Saved data entries:
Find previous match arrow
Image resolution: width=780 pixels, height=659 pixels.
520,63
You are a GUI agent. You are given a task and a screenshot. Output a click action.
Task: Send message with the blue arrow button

● Brief
The reply should consist of all the records, repeated exactly.

● Problem solution
Find previous match arrow
Image resolution: width=780 pixels, height=659 pixels.
520,63
You are a GUI agent. You are given a task and a screenshot. Output a click action.
Task: Send message with the blue arrow button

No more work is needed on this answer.